Crosstabs Mcp
Same crosstab statistics as the sibling `crosstabs` package, registered under the PyPI name crosstabs-mcp for MCP clients that expect that identifier.
Overview
io.github.barangaroo/crosstabs-mcp is a Grow-phase MCP server (PyPI name crosstabs-mcp) that exposes contingency-table statistics including chi-square and Fisher’s exact tests to your coding agent.
What is this MCP server?
- Identical statistical scope: chi-square, Fisher’s exact, odds ratio, effect sizes
- PyPI identifier crosstabs-mcp v1.0.0 with stdio MCP
- Same crosstabs-lite repo (mcp-server-python subfolder) as barangaroo/crosstabs
- Pick this listing when your install docs or lockfile already reference crosstabs-mcp
- stdio-only; no bundled remote HTTP endpoint in registry metadata
- Server version 1.0.0
- PyPI identifier crosstabs-mcp, stdio transport
- Shared GitHub repo barangaroo/crosstabs-lite, mcp-server-python subfolder
What problem does it solve?
Your project already depends on the crosstabs-mcp PyPI name but you still need agent-driven significance tests on category tables without manual stats software.
Who is it for?
Builders whose MCP or Python setup already references crosstabs-mcp and who need categorical significance testing in-agent.
Skip if: Anyone who can install the newer crosstabs 1.0.2 package instead and wants the latest registry version—unless you are locked to this package name.
What do I get? / Deliverables
You keep a stable package identifier while your agent outputs the same crosstab inferential statistics for decisions in analytics reviews.

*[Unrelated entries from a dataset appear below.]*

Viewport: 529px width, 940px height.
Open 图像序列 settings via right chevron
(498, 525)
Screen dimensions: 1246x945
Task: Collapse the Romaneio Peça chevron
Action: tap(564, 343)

- Inferential tests and effect measures for your crosstab
- Consistent stats output under the crosstabs-mcp package name
- Documentation-ready significance summaries from the agent
Recommended MCP Servers
Journey fit
Growth-phase analytics is where categorical experiment and survey tables get interpreted; this duplicate package name serves the same statistical workflow on the canonical Grow shelf. Formal tests on cross-tabs support analytics subphase decisions—whether a channel, persona, or feature flag split behaves differently in the data.
How it compares
Duplicate PyPI entry for the same crosstabs-lite MCP server—not a different statistical engine or marketplace skill.
Common Questions / FAQ
Who is io.github.barangaroo/crosstabs-mcp for?
Solo developers using MCP who install via the crosstabs-mcp PyPI package and want contingency-table stats inside Claude Code or Cursor.
When should I use io.github.barangaroo/crosstabs-mcp?
When your environment specifies crosstabs-mcp, or you are following docs that register this exact server name rather than crosstabs.
How do I add io.github.barangaroo/crosstabs-mcp to my agent?
pip install crosstabs-mcp (1.0.0), add an stdio MCP server block with that package’s launch command, and reload your agent’s MCP configuration.